Reducing salt in packaged foods is probably the single best form of preventive health care not currently being tried in Canada, short of waving a magic wand and turning everyone into a smoothie-drinking, iron-pumping yoga practitioner. Someone has to hold the federal government accountable for making sure its proposed reduction - 30 per cent of daily salt consumption, by 2016 - actually happens. The provincial health ministers seem inclined to do just that.
Their call for the development of national regulations to be prepared, in case the food industry fails to live up to the voluntary reductions Ottawa will be asking from them, shows that the issue has got their attention, if belatedly. That call to prepare regulations does seem a little premature, in that the voluntary guidelines have not even been developed yet for specific foods. But the focus on salt at the health ministers' meetings in St. John's this week, if it has the effect of persuading packaged-food suppliers and restaurant owners they should do their utmost to meet the voluntary standards that Ottawa says will be ready by 2011, is probably a good thing.
Salt reduction desperately needs political leadership. Ottawa did set up a Sodium Working Group in 2007, but it moved at a glacial pace, and when it finally did set out a sketchy plan this summer, Health Minister Leona Aglukkaq issued a tepid news release, saying the recommendations would be assessed over the coming months. Canada cannot have 13 sets of rules for the food industry; only Ottawa is in a position to act.
There's a financial argument for salt reduction that the provinces have woken up to. Billions of dollars in savings lie ahead if Canadians reduce their daily intake from the current 3,400 milligrams to 2,300 mg, the maximum safe amount.
Oh, and by the way, cutting salt from packaged foods, which provide roughly 75 per cent of the salt in the typical person's diet, could prevent most cardiovascular disease, and save thousands of lives. It's a jolt to the heart as large as that provided by a widespread cut in tobacco use.
Britain has shown that a voluntary system can work, if enough energy and creativity are applied to it. The food industry needs to know it won't be able to wriggle out of its voluntary obligations. Ottawa should affirm that it supports the working group's recommendations, including an annual report on how the voluntary system is working. Canada can't afford not to undertake this form of prevention.
□ □ □ □ □
» **Problems and tasks**
A. Please render this sentence from the salt editorial in French: "Salt reduction desperately needs political leadership."
B. Name every year that appears in the salt editorial, in the order they occur.

» **Entries supplied**
□ □ □ □ □
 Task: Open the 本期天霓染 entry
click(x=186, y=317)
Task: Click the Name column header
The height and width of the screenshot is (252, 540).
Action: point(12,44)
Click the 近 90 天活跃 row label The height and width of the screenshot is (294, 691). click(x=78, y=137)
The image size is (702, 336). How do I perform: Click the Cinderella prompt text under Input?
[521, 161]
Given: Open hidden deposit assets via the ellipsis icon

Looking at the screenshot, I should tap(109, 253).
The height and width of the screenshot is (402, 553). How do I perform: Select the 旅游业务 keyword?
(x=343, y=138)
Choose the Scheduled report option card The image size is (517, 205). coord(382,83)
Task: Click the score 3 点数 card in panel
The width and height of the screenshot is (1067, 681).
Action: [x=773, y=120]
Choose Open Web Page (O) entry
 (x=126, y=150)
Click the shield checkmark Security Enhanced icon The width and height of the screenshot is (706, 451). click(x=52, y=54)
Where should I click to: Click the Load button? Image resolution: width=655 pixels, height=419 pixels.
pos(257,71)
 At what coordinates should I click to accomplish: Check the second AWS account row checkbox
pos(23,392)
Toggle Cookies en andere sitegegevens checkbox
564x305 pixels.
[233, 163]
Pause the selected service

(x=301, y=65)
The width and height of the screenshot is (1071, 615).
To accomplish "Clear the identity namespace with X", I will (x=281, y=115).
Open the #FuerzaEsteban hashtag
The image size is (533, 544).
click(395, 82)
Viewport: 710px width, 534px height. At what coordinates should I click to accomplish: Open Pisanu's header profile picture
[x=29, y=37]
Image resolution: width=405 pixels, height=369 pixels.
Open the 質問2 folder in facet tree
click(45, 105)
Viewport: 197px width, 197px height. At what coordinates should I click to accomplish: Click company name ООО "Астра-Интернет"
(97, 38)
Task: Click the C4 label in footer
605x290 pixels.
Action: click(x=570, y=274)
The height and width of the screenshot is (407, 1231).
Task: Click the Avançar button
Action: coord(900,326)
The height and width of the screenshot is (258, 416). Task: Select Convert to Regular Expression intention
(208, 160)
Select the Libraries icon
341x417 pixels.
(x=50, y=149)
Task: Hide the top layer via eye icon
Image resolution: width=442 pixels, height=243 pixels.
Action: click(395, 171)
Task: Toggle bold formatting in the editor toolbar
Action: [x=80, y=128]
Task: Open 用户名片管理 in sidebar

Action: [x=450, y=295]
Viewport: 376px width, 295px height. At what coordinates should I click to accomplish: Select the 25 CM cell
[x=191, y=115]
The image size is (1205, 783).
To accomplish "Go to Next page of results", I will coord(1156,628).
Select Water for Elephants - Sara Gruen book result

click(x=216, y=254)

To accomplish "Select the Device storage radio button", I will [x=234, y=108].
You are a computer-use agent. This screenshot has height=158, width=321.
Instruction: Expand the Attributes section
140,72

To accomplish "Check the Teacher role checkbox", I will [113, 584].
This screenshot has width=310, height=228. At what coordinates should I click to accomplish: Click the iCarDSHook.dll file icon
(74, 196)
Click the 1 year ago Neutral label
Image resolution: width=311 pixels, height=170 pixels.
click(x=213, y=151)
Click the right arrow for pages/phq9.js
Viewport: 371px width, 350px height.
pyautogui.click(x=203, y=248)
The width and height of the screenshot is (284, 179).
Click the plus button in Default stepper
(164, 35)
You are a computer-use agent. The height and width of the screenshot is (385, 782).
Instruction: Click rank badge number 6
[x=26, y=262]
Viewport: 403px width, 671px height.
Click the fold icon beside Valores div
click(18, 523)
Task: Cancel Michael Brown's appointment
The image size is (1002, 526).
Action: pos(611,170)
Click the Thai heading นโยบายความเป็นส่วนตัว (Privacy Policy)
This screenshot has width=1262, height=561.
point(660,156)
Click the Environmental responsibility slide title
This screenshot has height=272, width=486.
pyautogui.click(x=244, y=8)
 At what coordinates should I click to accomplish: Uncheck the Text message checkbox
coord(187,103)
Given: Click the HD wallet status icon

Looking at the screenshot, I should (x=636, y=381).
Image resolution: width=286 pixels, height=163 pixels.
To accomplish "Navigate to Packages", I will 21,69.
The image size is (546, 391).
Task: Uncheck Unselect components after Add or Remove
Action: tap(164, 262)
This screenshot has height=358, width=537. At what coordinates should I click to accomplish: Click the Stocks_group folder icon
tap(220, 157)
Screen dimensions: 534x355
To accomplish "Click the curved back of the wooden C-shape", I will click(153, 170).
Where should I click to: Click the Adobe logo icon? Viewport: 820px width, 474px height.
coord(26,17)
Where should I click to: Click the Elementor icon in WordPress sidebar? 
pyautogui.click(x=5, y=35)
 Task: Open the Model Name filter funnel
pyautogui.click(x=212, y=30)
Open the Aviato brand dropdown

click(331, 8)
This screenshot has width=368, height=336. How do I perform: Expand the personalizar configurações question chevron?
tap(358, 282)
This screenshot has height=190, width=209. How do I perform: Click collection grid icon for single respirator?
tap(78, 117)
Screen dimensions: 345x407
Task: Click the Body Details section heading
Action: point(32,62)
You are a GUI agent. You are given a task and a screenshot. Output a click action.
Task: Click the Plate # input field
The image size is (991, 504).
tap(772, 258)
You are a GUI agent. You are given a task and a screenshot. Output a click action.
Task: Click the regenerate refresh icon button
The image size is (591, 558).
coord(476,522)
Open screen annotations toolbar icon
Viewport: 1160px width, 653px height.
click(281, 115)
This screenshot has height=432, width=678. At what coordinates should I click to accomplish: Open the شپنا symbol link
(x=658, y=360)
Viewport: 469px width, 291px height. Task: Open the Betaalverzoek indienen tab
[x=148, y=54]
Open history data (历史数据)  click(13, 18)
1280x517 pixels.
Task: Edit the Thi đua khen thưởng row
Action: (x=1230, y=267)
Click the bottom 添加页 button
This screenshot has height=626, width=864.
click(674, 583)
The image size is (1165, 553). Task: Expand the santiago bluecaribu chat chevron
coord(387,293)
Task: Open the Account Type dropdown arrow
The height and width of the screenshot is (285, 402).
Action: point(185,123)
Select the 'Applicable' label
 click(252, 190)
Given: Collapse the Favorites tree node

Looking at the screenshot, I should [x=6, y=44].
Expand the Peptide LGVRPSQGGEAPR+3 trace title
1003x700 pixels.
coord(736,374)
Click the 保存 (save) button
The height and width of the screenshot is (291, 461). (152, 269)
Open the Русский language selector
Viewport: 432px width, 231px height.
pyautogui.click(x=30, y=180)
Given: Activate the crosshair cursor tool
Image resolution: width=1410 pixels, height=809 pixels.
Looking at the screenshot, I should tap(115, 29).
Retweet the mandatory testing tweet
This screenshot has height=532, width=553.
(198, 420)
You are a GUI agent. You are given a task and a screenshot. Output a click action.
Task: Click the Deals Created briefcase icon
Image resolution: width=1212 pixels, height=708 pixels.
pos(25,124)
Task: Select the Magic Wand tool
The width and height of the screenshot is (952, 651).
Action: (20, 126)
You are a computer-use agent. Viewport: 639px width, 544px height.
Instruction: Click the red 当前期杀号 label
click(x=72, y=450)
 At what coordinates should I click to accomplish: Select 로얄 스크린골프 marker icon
□ □ □ □ □
» **Results of the tasks**
A. La réduction du sel a désespérément besoin d'un leadership politique.

B. 2016, 2011, 2007